Torwartwechsel nach 22 Minuten
Torhüter Benjamin Buric machte ein klasse Spiel, er verhinderte, dass die Löwen schon vorzeitig das Spiel entschieden. Zweimal erarbeiteten sie sich einen Drei-Tore-Vorsprung, wurden von den Flensburgern aber wieder eingefangen – nach dem 12:9 (21.) und nach dem 24:21 (48.)
„Wir sind sehr enttäuscht, wir haben uns das anders vorgestellt. Wir waren in Angriff und Abwehr zu fahrig. Wir haben keine Ruhe und Sicherheit in unsere Aktionen bekommen“, kommentierte Maik Machulla, der Trainer der Flensburger, die erste Niederlage seiner Mannschaft.
„Entscheidend war, dass wir in den letzten zehn Minuten noch einmal unfassbar gut im Innenblock arbeiten, da noch mal die Zweikämpfe führen. Es war ein enges Spiel mit zwei Mannschaften, die unbedingt diese zwei Punkte haben wollten“, resümierte Löwen-Trainer Sebastian Hinze. Der Innenblock – da schufteten auch am Samstag Halil Jaganjac und Olle Forsell Schefvert. Ein große Hilfe war Torhüter Joel Birlehm, der nach 22 Minuten Mikael Appelgren ablöste und wichtige Bälle hielt.
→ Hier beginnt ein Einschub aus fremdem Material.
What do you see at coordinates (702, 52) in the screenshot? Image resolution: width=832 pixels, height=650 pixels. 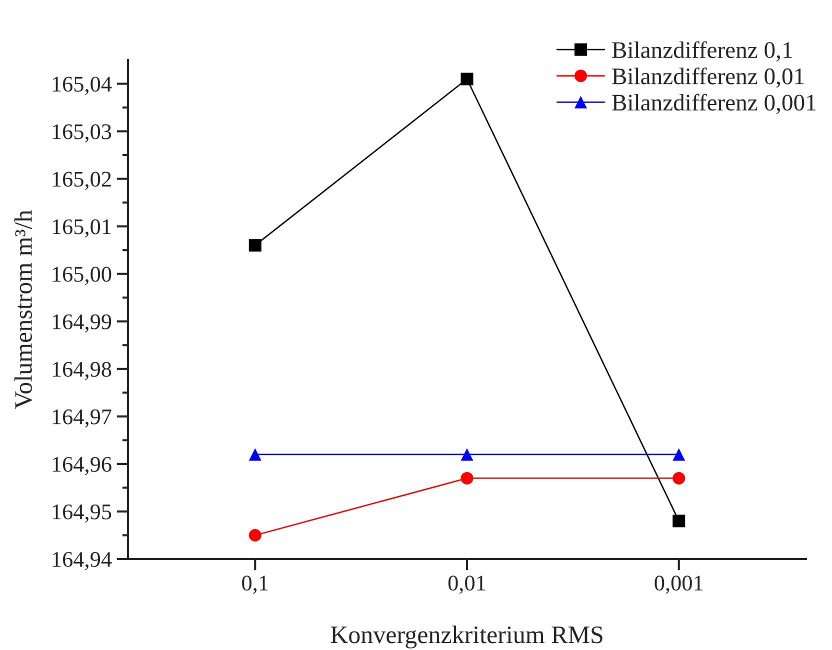 I see `legend-label: Bilanzdifferenz 0,1` at bounding box center [702, 52].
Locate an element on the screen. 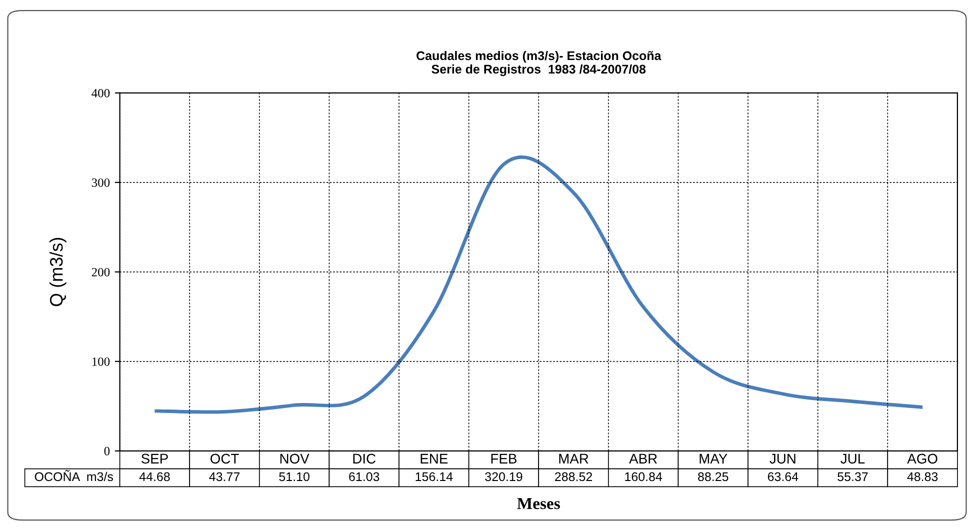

Chancenverwertung ausbaufähig
Es war ein spannendes, ein klasse Bundesliga-Spiel, hart umkämpft vor 7051 Zuschauern. Das war ein offener Schlagabtausch. Die Löwen profitierten von Albin Lagergen, der ganz sicher eines der besten Spiele im gelben Leibchen machte. Lagergren war dynamisch, er war spielfreudig und hatte auch im Abschluss die für ein Spitzenspiel notwendigen Qualitäten. Kein Zufall, dass er den entscheidenden Treffer kurz vor Schluss markierte – einer von sieben.
Bei einer besseren Chancenverwertung wäre es wohl nicht so eng geworden. So mussten die Gastgeber schon zittern, ihre knappe Führung mit in die Halbzeitpause zu nehmen. Vor allem Halil Jaganjac scheiterte mehrmals, auch Patrick Groetzki vergab zweimal in der ersten Halbzeit frei von seiner Außenposition.
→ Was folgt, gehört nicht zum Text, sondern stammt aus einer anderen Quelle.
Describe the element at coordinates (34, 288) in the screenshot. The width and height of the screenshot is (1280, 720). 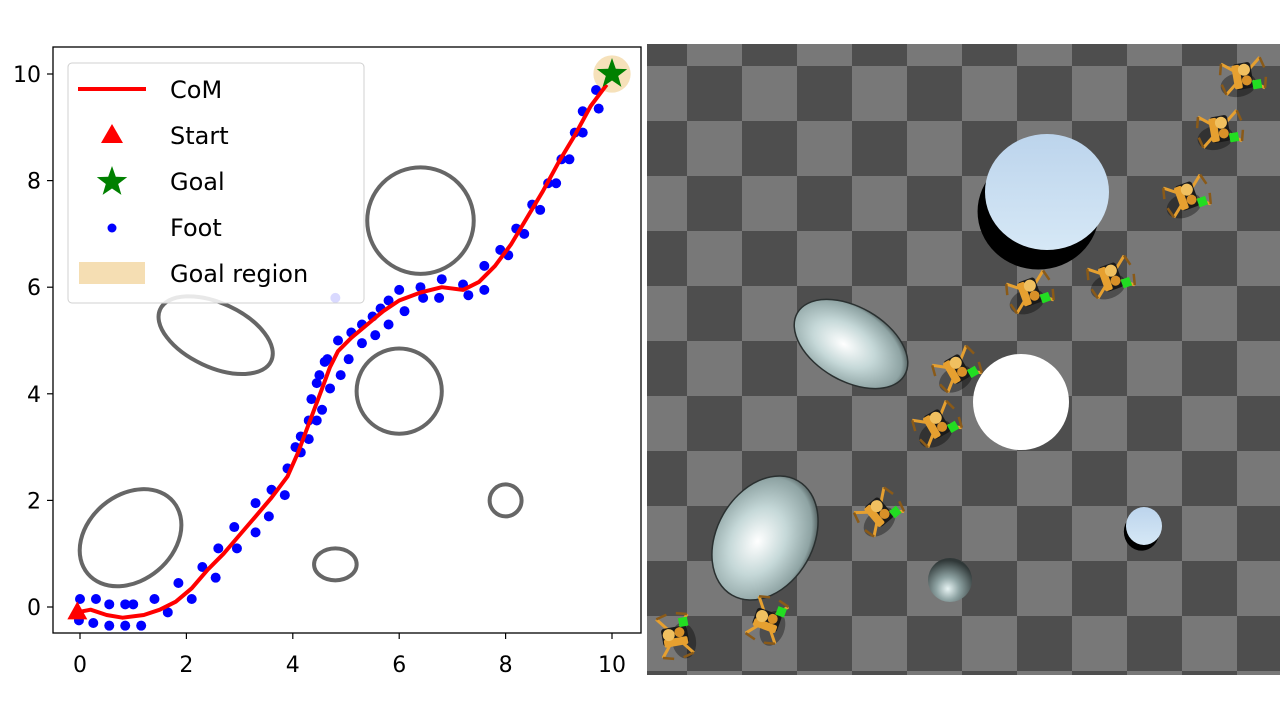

Zu Beginn der zweiten Halbzeit hatten die neuen Löwen eine kleine Schwächephase, sie steckten dies aber gut weg und fingen sich wieder. In der 36. Minute waren die Flensburger beim 17:16 am Drücker, die Löwen ließen sich aber nicht aus dem Konzept bringen, erspielten sich wieder die Führung. Der Sieg gegen die SG war der erste in dieser Saison gegen eine der Top-Mannschaften. Was bedeutet das zu einem so frühen Zeitpunkt in dieser Spielzeit? „Es tut sehr gut, ich glaube allen. Aber im Endeffekt sind es zwei Punkte. Wir wollen einfach Woche für Woche unser Paket auf die Platte bekommen. Aber natürlich tut das gut, eine Mannschaft wie Flensburg zu Hause zu schlagen“, sagte Trainer Sebastian Hinze.
Die Löwen haben ein ganz dickes Ausrufezeichen gesetzt!